Suddenly he winced, as needle sharp incisors bit into his ankle, and he felt the rush of hairy feet crawl up his leg. He looked down and saw the bulge of the mutants as several of them rushed up the inside of his trousers, heading for his groin. The air vents had been left open, and somehow the arachnids had located the entry point to the vehicle surprisingly fast.

Daker screamed as a monster entered his rectum, chewing it open to widen the gap for its colleagues. They didn’t stop, more and more flooded into the cabin, entering him with vicious glee. He could feel them inside, wriggling around his guts, sucking his penis into his groin, chewing into his liver, but even worse he could hear them. He could hear the rage of their thoughts.

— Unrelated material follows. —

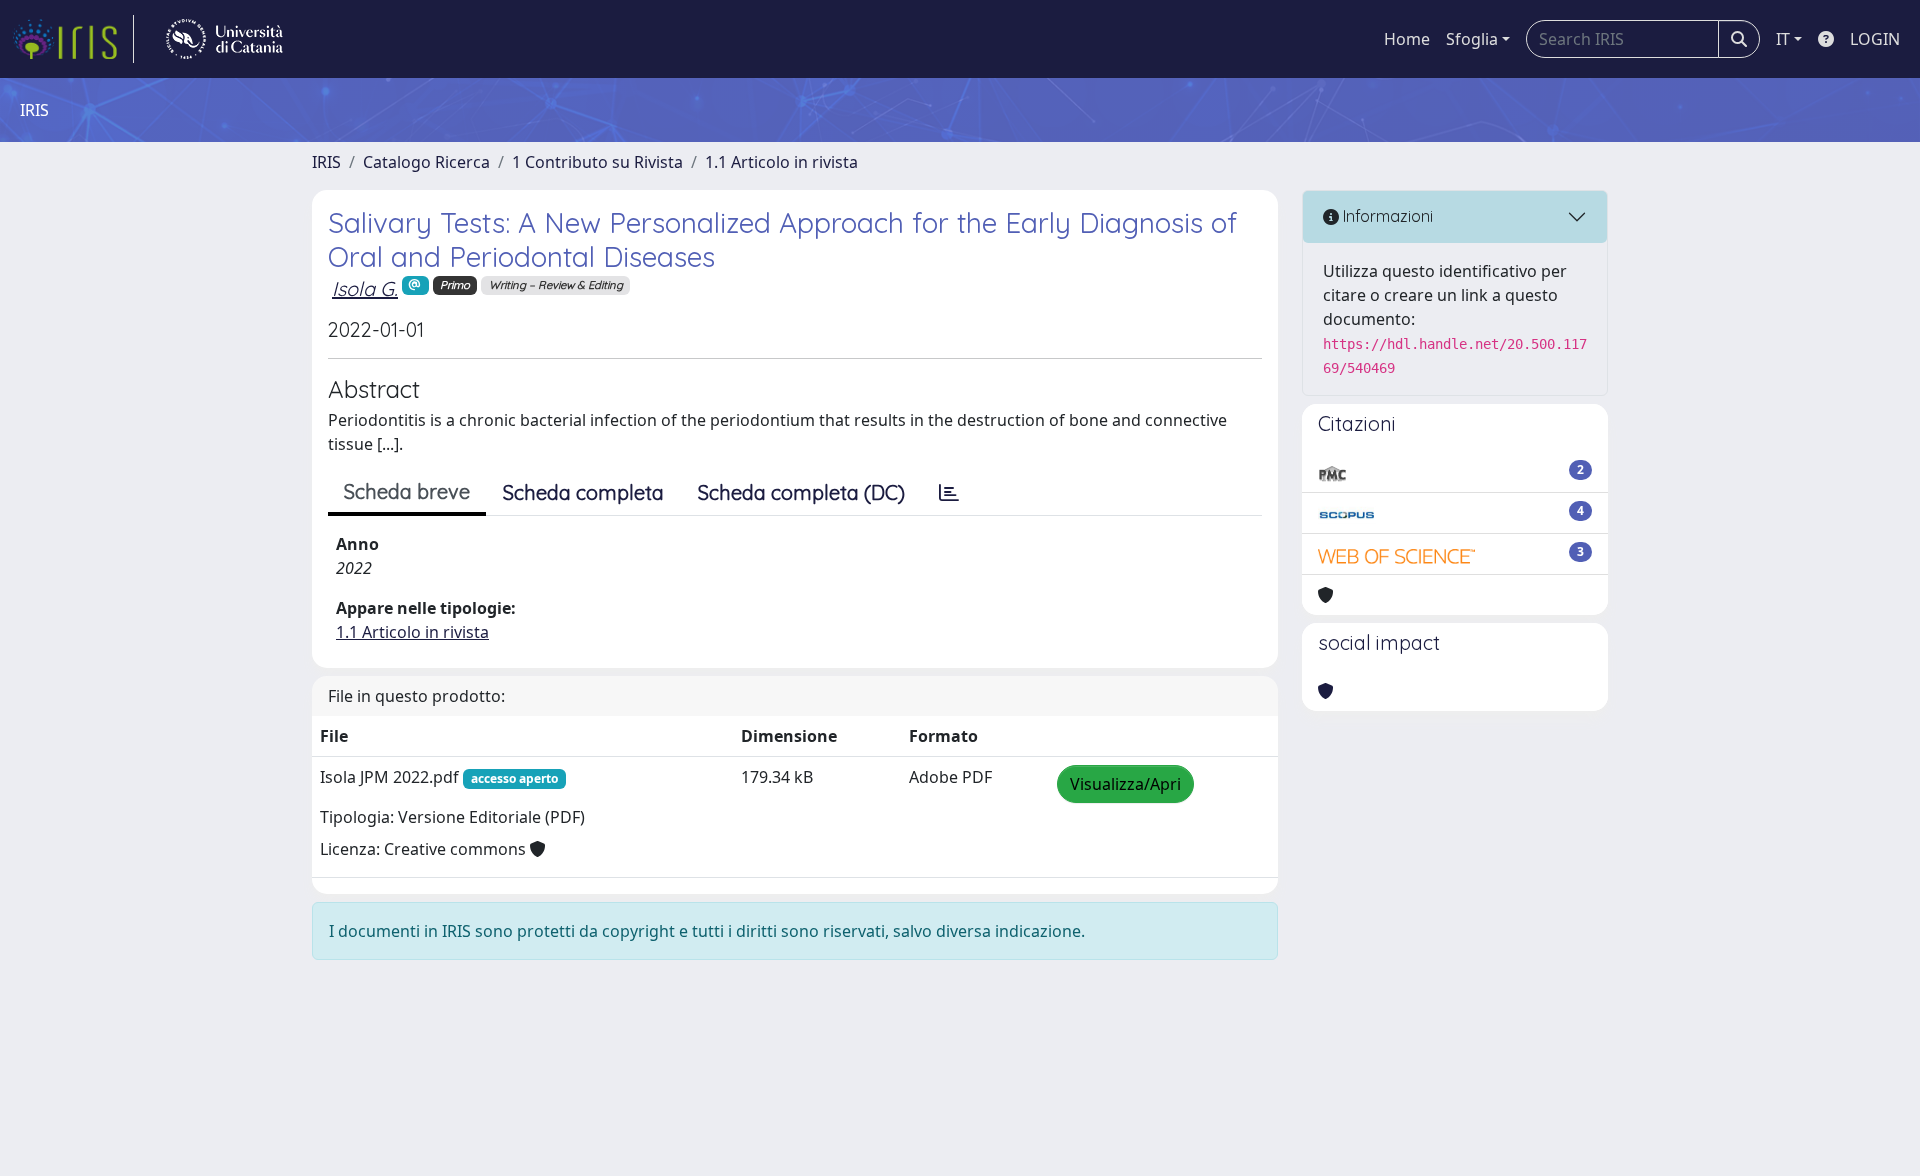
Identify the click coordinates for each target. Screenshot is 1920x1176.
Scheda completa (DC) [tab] (801, 492)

They were intelligent. They knew. They knew everything. Every devious act and vile lie he had whitewashed in the name of patriotism or necessity. All the people he had destroyed out of spite, carpetbagging or just the whim of boredom. As the spiders ate, they reminded him of his life with each nibble, every bite vengeful retribution for the pain he had inflicted on his own species and the world at large.

Paul Daker had enjoyed a long career presiding over the nation’s news, sponsoring greed, malice and deception for decades in the name of totalitarian capitalist power. It took him a long time to die.